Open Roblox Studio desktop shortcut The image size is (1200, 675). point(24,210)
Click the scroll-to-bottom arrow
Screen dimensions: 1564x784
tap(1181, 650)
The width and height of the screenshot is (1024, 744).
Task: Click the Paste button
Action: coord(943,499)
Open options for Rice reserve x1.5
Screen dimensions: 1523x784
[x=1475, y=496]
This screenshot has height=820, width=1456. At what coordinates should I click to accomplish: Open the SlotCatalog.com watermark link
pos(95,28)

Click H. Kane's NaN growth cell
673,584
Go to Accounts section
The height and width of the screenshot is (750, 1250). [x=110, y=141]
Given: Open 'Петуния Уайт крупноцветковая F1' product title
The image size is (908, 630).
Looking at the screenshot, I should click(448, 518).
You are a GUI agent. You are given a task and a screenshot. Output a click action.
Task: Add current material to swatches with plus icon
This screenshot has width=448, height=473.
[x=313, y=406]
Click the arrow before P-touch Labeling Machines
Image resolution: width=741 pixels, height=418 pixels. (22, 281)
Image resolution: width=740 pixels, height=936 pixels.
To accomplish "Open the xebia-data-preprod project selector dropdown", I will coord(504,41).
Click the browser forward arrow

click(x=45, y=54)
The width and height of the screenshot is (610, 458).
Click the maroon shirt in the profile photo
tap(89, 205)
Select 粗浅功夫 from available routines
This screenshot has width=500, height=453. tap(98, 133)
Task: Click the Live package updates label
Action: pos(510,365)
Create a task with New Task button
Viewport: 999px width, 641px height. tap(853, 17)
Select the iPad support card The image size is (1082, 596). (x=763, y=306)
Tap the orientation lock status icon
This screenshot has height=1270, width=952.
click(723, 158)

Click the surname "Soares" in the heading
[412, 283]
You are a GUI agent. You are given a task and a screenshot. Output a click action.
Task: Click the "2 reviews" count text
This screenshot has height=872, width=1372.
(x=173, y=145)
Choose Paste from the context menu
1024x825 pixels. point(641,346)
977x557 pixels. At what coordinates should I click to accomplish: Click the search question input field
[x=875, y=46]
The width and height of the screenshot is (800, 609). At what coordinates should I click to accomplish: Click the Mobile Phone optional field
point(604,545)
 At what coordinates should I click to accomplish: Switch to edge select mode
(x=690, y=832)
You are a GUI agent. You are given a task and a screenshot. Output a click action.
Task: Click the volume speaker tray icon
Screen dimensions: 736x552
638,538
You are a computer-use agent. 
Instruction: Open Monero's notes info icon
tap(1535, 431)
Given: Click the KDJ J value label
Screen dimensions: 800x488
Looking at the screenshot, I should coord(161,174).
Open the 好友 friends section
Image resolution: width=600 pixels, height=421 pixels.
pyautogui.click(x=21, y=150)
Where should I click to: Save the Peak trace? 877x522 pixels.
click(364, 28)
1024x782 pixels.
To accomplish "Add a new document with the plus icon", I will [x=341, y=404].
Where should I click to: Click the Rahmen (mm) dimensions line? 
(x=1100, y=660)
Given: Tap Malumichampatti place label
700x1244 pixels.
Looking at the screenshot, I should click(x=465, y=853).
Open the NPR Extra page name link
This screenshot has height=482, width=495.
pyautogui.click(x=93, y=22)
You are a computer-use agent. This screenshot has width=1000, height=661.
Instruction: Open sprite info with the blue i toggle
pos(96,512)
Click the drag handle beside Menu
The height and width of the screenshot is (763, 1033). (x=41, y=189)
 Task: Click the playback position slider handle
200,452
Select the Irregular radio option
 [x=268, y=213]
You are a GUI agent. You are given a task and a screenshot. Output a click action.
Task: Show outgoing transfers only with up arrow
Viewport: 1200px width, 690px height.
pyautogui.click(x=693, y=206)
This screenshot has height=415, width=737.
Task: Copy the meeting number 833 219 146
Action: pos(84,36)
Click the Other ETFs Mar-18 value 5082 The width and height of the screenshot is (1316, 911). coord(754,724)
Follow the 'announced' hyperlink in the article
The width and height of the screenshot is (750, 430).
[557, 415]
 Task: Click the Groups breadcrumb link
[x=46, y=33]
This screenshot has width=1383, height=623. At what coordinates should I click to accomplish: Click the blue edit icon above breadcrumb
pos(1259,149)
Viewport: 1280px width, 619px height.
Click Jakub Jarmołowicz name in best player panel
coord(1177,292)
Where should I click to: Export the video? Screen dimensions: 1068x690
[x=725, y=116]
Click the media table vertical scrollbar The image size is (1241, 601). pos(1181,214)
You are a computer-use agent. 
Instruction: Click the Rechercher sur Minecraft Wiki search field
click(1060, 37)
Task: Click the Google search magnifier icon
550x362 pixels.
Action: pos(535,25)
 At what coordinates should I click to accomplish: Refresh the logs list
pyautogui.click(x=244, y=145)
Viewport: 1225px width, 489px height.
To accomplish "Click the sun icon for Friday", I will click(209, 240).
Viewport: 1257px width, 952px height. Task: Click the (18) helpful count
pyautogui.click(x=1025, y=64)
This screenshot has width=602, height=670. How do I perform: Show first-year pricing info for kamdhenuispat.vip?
+++
Set out the entries once more, word for word.

Open Roblox Studio desktop shortcut The image size is (1200, 675). point(24,210)
Click the scroll-to-bottom arrow
Screen dimensions: 1564x784
tap(1181, 650)
The width and height of the screenshot is (1024, 744).
Task: Click the Paste button
Action: coord(943,499)
Open options for Rice reserve x1.5
Screen dimensions: 1523x784
[x=1475, y=496]
This screenshot has height=820, width=1456. At what coordinates should I click to accomplish: Open the SlotCatalog.com watermark link
pos(95,28)

Click H. Kane's NaN growth cell
673,584
Go to Accounts section
The height and width of the screenshot is (750, 1250). [x=110, y=141]
Given: Open 'Петуния Уайт крупноцветковая F1' product title
The image size is (908, 630).
Looking at the screenshot, I should click(448, 518).
You are a GUI agent. You are given a task and a screenshot. Output a click action.
Task: Add current material to swatches with plus icon
This screenshot has width=448, height=473.
[x=313, y=406]
Click the arrow before P-touch Labeling Machines
Image resolution: width=741 pixels, height=418 pixels. (22, 281)
Image resolution: width=740 pixels, height=936 pixels.
To accomplish "Open the xebia-data-preprod project selector dropdown", I will coord(504,41).
Click the browser forward arrow

click(x=45, y=54)
The width and height of the screenshot is (610, 458).
Click the maroon shirt in the profile photo
tap(89, 205)
Select 粗浅功夫 from available routines
This screenshot has width=500, height=453. tap(98, 133)
Task: Click the Live package updates label
Action: pos(510,365)
Create a task with New Task button
Viewport: 999px width, 641px height. tap(853, 17)
Select the iPad support card The image size is (1082, 596). (x=763, y=306)
Tap the orientation lock status icon
This screenshot has height=1270, width=952.
click(723, 158)

Click the surname "Soares" in the heading
[412, 283]
You are a GUI agent. You are given a task and a screenshot. Output a click action.
Task: Click the "2 reviews" count text
This screenshot has height=872, width=1372.
(x=173, y=145)
Choose Paste from the context menu
1024x825 pixels. point(641,346)
977x557 pixels. At what coordinates should I click to accomplish: Click the search question input field
[x=875, y=46]
The width and height of the screenshot is (800, 609). At what coordinates should I click to accomplish: Click the Mobile Phone optional field
point(604,545)
 At what coordinates should I click to accomplish: Switch to edge select mode
(x=690, y=832)
You are a GUI agent. You are given a task and a screenshot. Output a click action.
Task: Click the volume speaker tray icon
Screen dimensions: 736x552
638,538
You are a computer-use agent. 
Instruction: Open Monero's notes info icon
tap(1535, 431)
Given: Click the KDJ J value label
Screen dimensions: 800x488
Looking at the screenshot, I should coord(161,174).
Open the 好友 friends section
Image resolution: width=600 pixels, height=421 pixels.
pyautogui.click(x=21, y=150)
Where should I click to: Save the Peak trace? 877x522 pixels.
click(364, 28)
1024x782 pixels.
To accomplish "Add a new document with the plus icon", I will [x=341, y=404].
Where should I click to: Click the Rahmen (mm) dimensions line? 
(x=1100, y=660)
Given: Tap Malumichampatti place label
700x1244 pixels.
Looking at the screenshot, I should click(x=465, y=853).
Open the NPR Extra page name link
This screenshot has height=482, width=495.
pyautogui.click(x=93, y=22)
You are a computer-use agent. This screenshot has width=1000, height=661.
Instruction: Open sprite info with the blue i toggle
pos(96,512)
Click the drag handle beside Menu
The height and width of the screenshot is (763, 1033). (x=41, y=189)
 Task: Click the playback position slider handle
200,452
Select the Irregular radio option
 [x=268, y=213]
You are a GUI agent. You are given a task and a screenshot. Output a click action.
Task: Show outgoing transfers only with up arrow
Viewport: 1200px width, 690px height.
pyautogui.click(x=693, y=206)
This screenshot has height=415, width=737.
Task: Copy the meeting number 833 219 146
Action: pos(84,36)
Click the Other ETFs Mar-18 value 5082 The width and height of the screenshot is (1316, 911). coord(754,724)
Follow the 'announced' hyperlink in the article
The width and height of the screenshot is (750, 430).
[557, 415]
 Task: Click the Groups breadcrumb link
[x=46, y=33]
This screenshot has width=1383, height=623. At what coordinates should I click to accomplish: Click the blue edit icon above breadcrumb
pos(1259,149)
Viewport: 1280px width, 619px height.
Click Jakub Jarmołowicz name in best player panel
coord(1177,292)
Where should I click to: Export the video? Screen dimensions: 1068x690
[x=725, y=116]
Click the media table vertical scrollbar The image size is (1241, 601). pos(1181,214)
You are a computer-use agent. 
Instruction: Click the Rechercher sur Minecraft Wiki search field
click(1060, 37)
Task: Click the Google search magnifier icon
550x362 pixels.
Action: pos(535,25)
 At what coordinates should I click to accomplish: Refresh the logs list
pyautogui.click(x=244, y=145)
Viewport: 1225px width, 489px height.
To accomplish "Click the sun icon for Friday", I will click(209, 240).
Viewport: 1257px width, 952px height. Task: Click the (18) helpful count
pyautogui.click(x=1025, y=64)
This screenshot has width=602, height=670. How do I perform: Show first-year pricing info for kamdhenuispat.vip?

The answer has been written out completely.